Lato zbliżało się ku końcówce, było to już czuć w powietrzu, coraz chłodniejsze wieczory, i ten jakiś taki przytulny, a zarazem przygnębiający zapach jesieni. Dni stawały się krótsze, więc trzeba było łapać ich ostatnie promienie, ale też wykorzystać to, że wieczory były dłuższe i wciąż ciepłe na tyle, że można była spędzać je w plenerze. Może to były już ostatnie szanse, żeby to wykorzystać?

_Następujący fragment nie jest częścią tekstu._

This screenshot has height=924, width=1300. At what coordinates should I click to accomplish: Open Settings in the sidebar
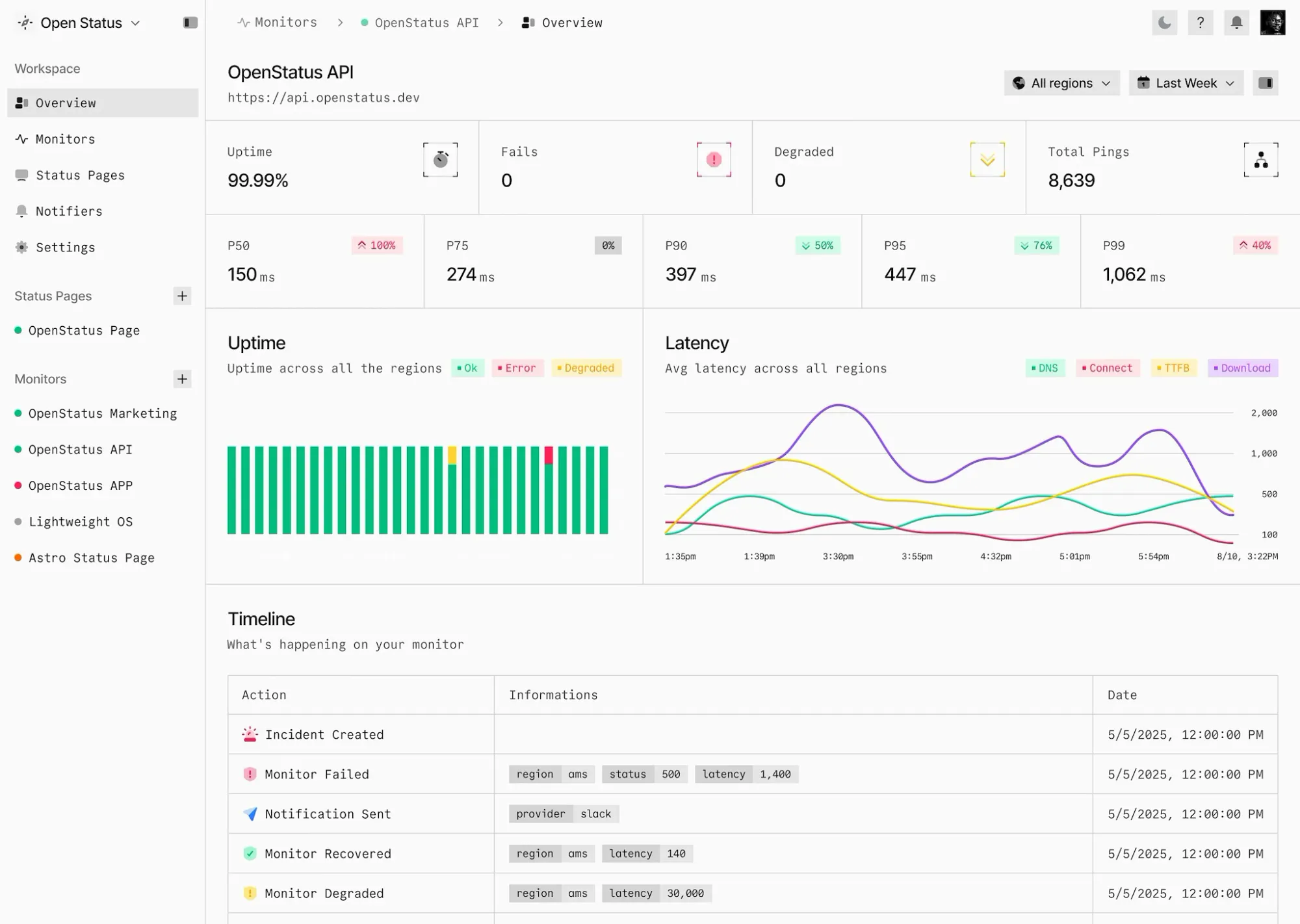[x=65, y=248]
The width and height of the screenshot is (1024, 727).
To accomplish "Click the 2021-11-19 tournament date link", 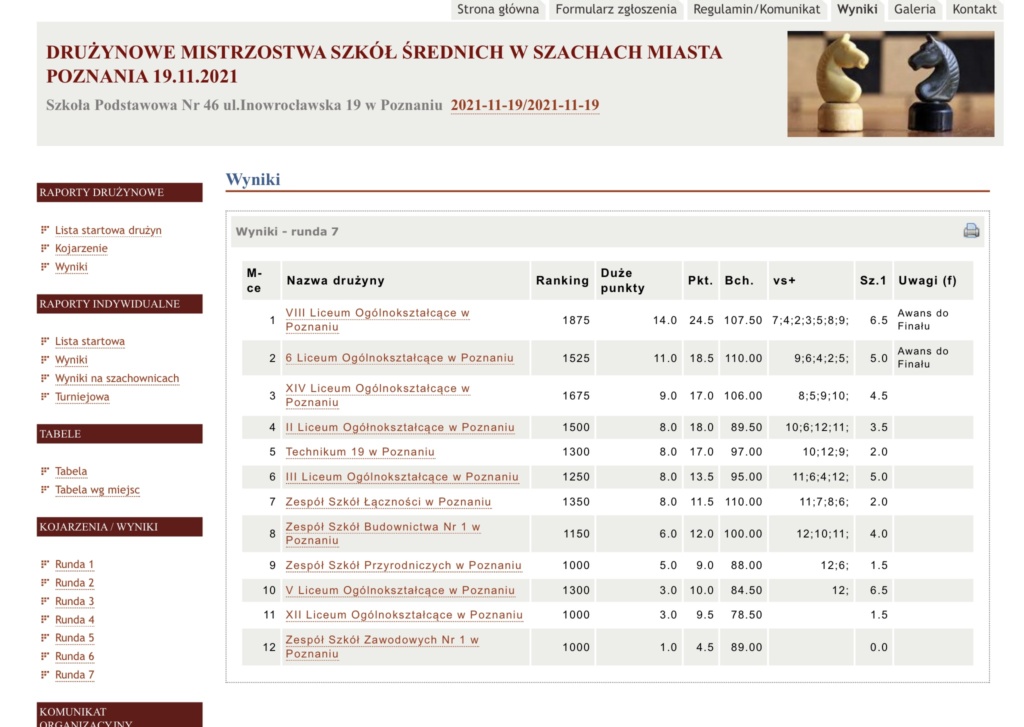I will [x=525, y=106].
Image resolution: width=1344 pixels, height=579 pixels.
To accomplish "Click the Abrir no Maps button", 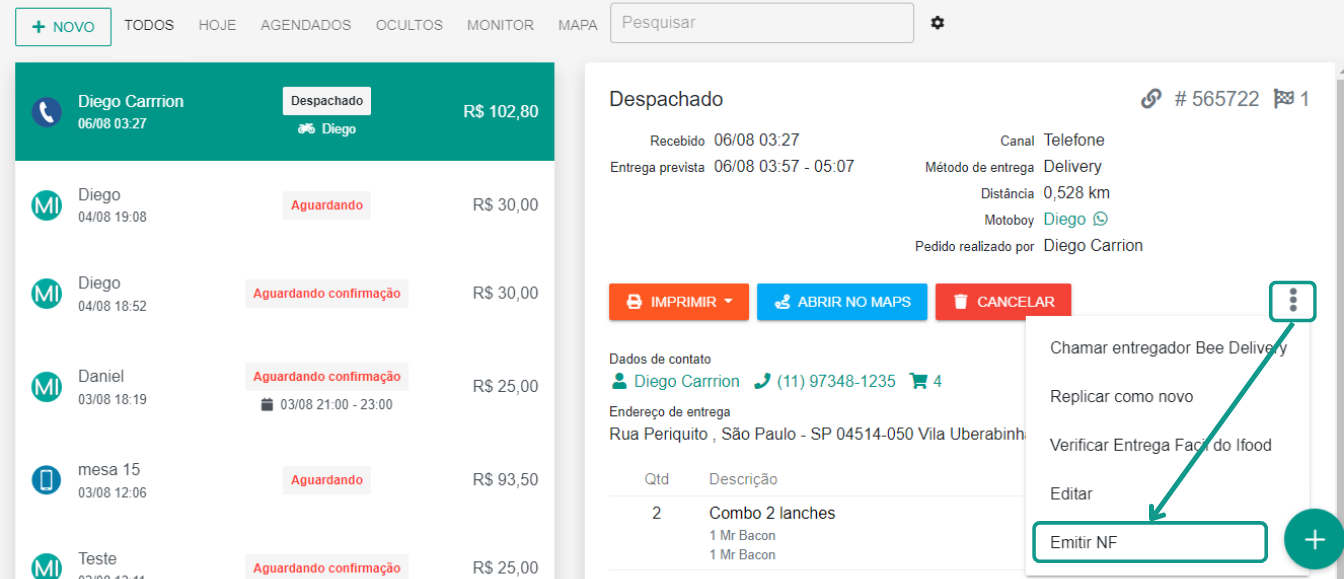I will pos(841,302).
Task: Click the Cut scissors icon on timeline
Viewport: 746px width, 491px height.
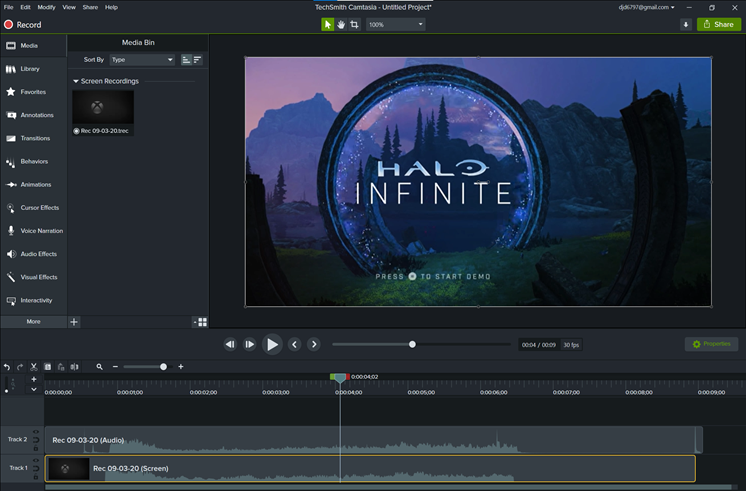Action: 33,367
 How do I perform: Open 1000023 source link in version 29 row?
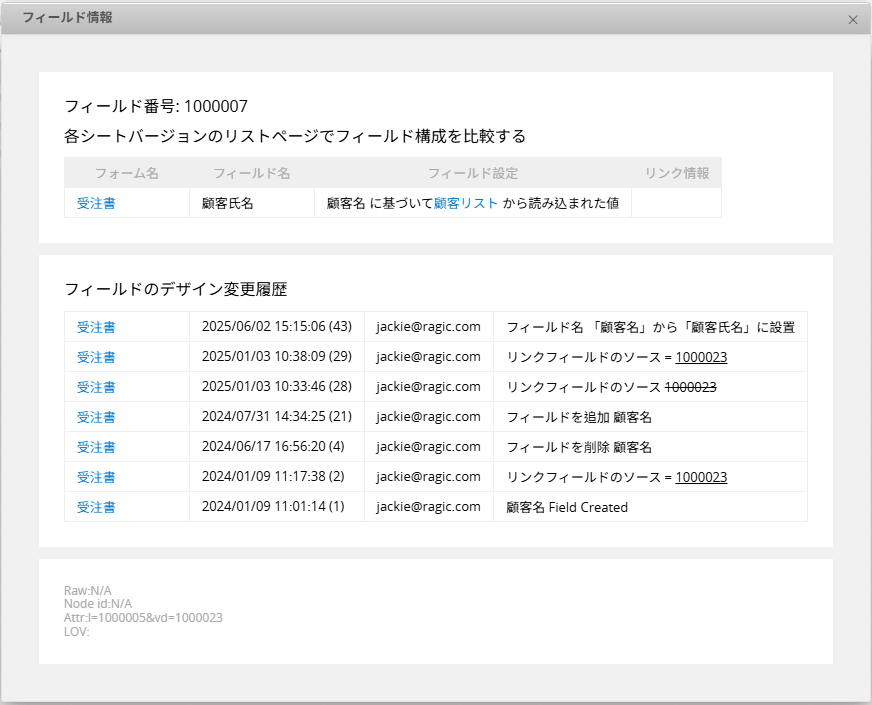(701, 357)
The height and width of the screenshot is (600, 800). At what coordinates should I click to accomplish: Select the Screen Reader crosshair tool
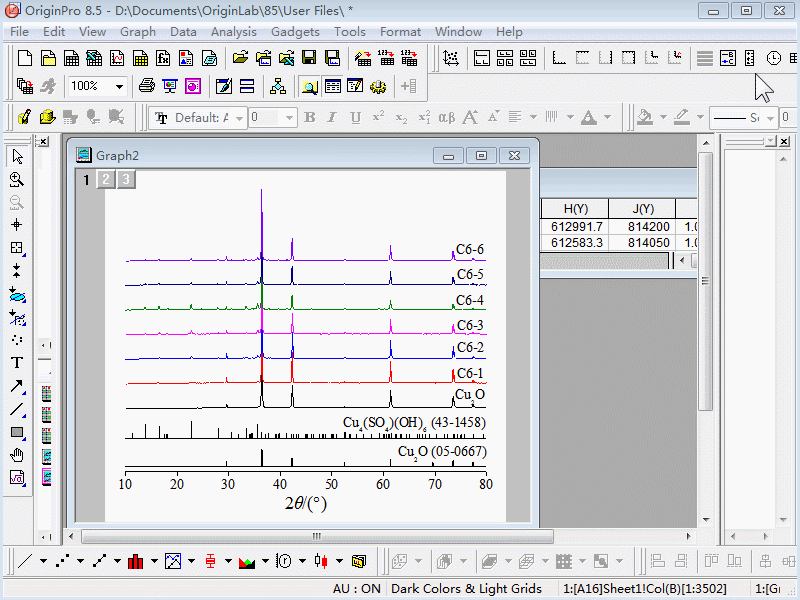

Pomysł na ognisko zrodził się nagle, to był spontan, nie było ustaleń, które trwały tygodniami, ktoś rzucił, dzisiaj, ktoś inny na dzikiej plaży, a resztą potwierdziła swoją obecność.
Trzy kropeczki migały najpierw przy Maddie, później przy Sabrinie, na końcu przy Lucasie, gdy Lawrence zajrzał na ich grupowy czat. Napisał tylko, że będzie, dał kilka emotek i odłożył telefon na cały dzień, bo w prosektorium miał naprawdę sporo roboty.
Pewnie dlatego nie wychwycił dokładnej godziny spotkania, bo kiedy znowu spojrzał na telefon, to nie chciało mu się przekopywać przez setki wiadomości. Uznał, że godzina dziewiętnasta będzie odpowiednia. Nie za wcześnie, żeby wszyscy zdążyli dopiąć swoje obowiązki, nie za późno, żeby jeszcze skorzystali z tego, że nie jest całkowicie ciemno.
Nikogo jednak nie było, więc finalnie Lawrence zaczął przekopywać się przez te wiadomości, bo może jednak zmienili miejsce? Na szczęście nie, ale umówili się ciut później, bo najpierw postanowili sobie zrobić wycieczkę do sklepu, dobrze, że on miał już zakupy. No cóż będzie musiał poczekać, swoje rzeczy, czyli jakiś plecak z alkoholem, zostawił na skałkach, a sam usiadł sobie na piasku bliżej wody. Patrzył na fale przybijające do brzegu i rysował sobie coś na piachu jakimś patykiem. Wyjął też z kieszeni pomiętą paczkę fajek, a z niej jednego z awaryjnych papierosów, zdecydowanie ostatnio po nie zbyt często sięgał. Ale w sumie skoro miała być impreza, ognisko, to mógł sobie pozwolić. Zaciągnął się dymem obserwując skałki, niedługo już powinni być.